What began as an attack on a train carrying Hindu pilgrims returning home from a religious ceremony escalated into retaliatory riots against the state’s large Muslim minority. In what are now known simply as the Gujarat riots, hundreds, if not thousands, of families were targeted, hunted down and killed by vigilante assailants. Months of lockdowns and curfews followed. Widespread international condemnation, much of it aimed at the leadership of then-Chief Minister Modi, led by journalists and human rights watchdogs who accused his Hindu nationalist government of failing to intervene, condoning and even conspiring with the attackers. Modi was cleared of all charges, but the taint of the incident has only grown with time, with new outbreaks of violence and hatred occurring as the BJP has risen to power across the country.
“The Lucky Ones” is a new memoir by Indian Muslim writer Zara Choudhary, who was a teenager hiding out in Gujarat during the riots. Where the bland words of the news reports leave a gap, Choudhary’s memoir fills in the gaps with vivid testimony told with strict and unapologetic subjectivity. Unlike those who were hunted down, raped and murdered during those months, Choudhary was one of the “lucky ones” and her Muslim memoir is a survivor’s song. As a writer, she is an avid student of Anne Frank, Ta-Nehisi Coates and Marjane Satrapi, whose seminal works are also masterpieces of political and national history. Choudhary deftly weaves together the rise of right-wing politics with the harsh awakening and pain of becoming a woman, along with her beloved sister. Weaving and fabrics are recurring motifs, an ode to the Islamic weavers and craft traditions she holds dear. Even the book’s cover is an illustration of two young women peeking through a tear in a patterned Indian cloth.

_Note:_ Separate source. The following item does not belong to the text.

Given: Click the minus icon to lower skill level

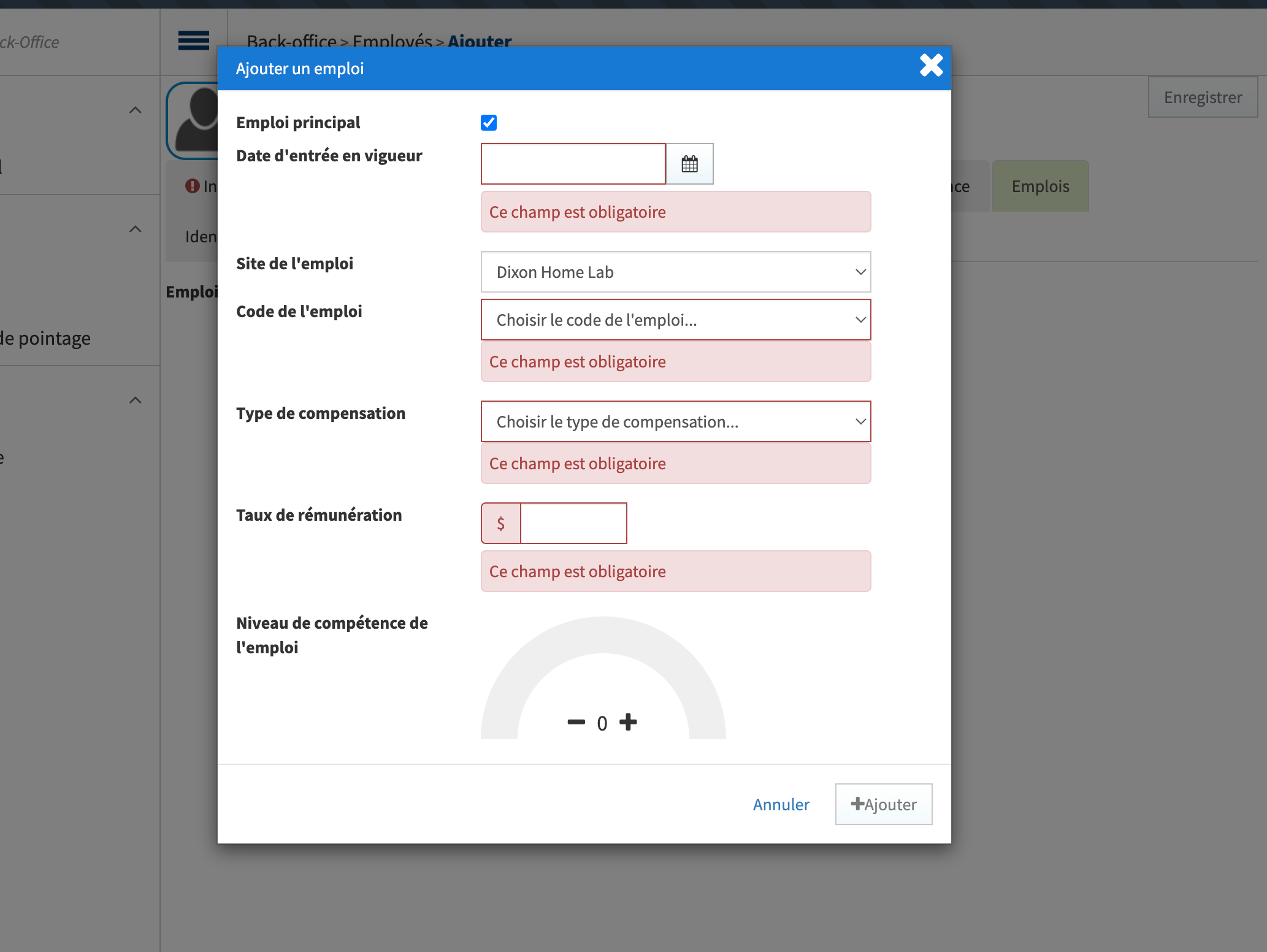Looking at the screenshot, I should click(575, 722).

The story unfolds primarily on an eighth-floor balcony overlooking the city of Ahmedabad, the apartment where Zara has been holed up with her family for months. In a deliberate echo of the Holocaust narrative, Choudhary, confined within the paltry walls of her tiny home, is haunted by what is happening to those less fortunate than herself. The balcony of the complex, titled Jasmine Apartments, serves as both an architectural space at the border between inside and outside the home, and a literary symbol, as a place where the grown-up Choudhary can reflect on her past life. She writes: “A thousand invisible fingers point to our balcony from all sides, a million eyes are turned towards Muslims across the state as they sit huddled in their homes. It doesn’t matter that this land on which we all stand tonight is Gandhi’s land. Something has been uprooted. Something has changed. A new land and new people have been reborn in the fire.”

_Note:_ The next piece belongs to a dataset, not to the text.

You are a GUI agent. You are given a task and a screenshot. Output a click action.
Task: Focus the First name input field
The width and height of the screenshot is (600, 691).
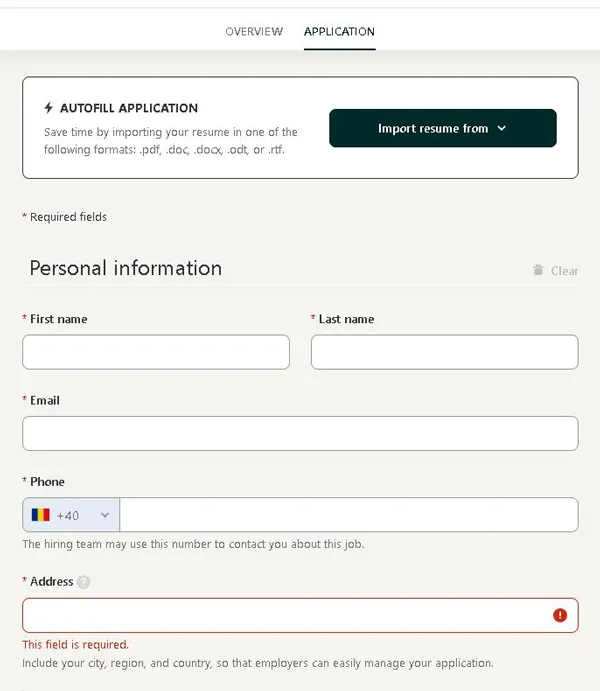(x=156, y=352)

The author currently lives and teaches in Wisconsin. The book is both a scathing critique of Modi’s India and a requiem and rebirth for her family’s secular India, where so many people have lived and may still live, whose past lives were interconnected across class, caste and religion, where Hindu gods danced with Sufi songs and where dedicated civil servants rejected the calls of tribalism. Choudhary’s professional background in film and advertising is reflected in the powerful, shimmering scenes that pepper the story. There are brief, powerful evocations of sense memory and the melancholy of a home and country left behind. In her descriptions of the familiar smells of neighborhood flowers and her mother’s cooking, we sense her love for the culture and language of her adulthood. But the memoir also simmers with a seething, and rightful, political anger that seeks both catharsis and literary retribution. By writing into the void where erasure and degradation once reigned, Choudhary seeks to restore his family’s lost dignity as Indian Muslims so that they can be recognised as citizens.

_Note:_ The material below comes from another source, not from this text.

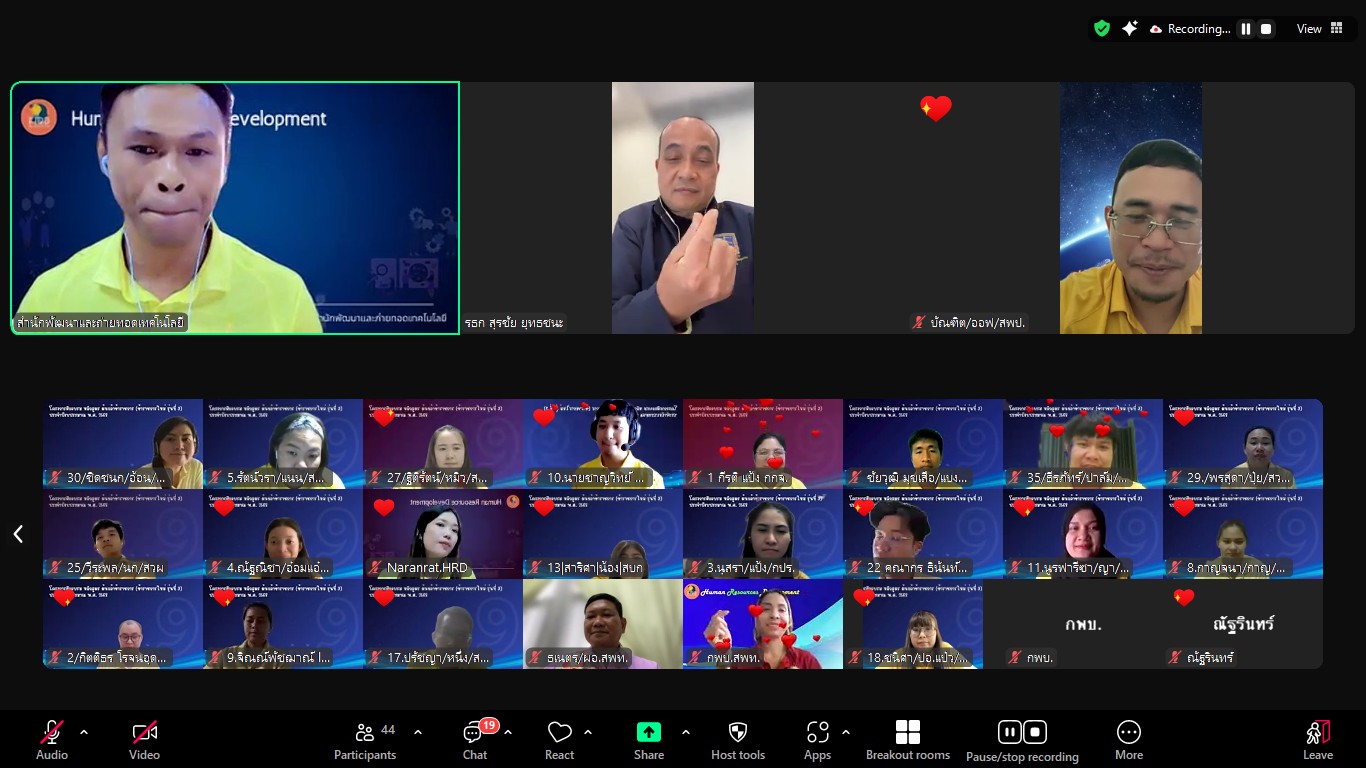Click Leave to exit the meeting
The image size is (1366, 768).
click(x=1317, y=740)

Like many contemporary memoirs that have subverted the easy linearity and the concise announcement of a bow-tied redemption story, The Lucky Ones is a book without easy answers or easy hopes. Its short chapter structure is intentionally fragmented and disjointed, as unpredictable and unwieldy as the memories themselves. It can be confusing to read, but throughout the book I felt a deep sense of relief that I was in the hands of a writer who was in control of what he wanted to express. I am adamant in the idea that if journalism tells the reader what happened, literature reveals how the reader feels. This debut is a testament to the power of literature to do what no other language or commentary can: put the reader among the fortunate tribe, the lucky people.
Bilal Qureshi is a cultural writer and radio journalist.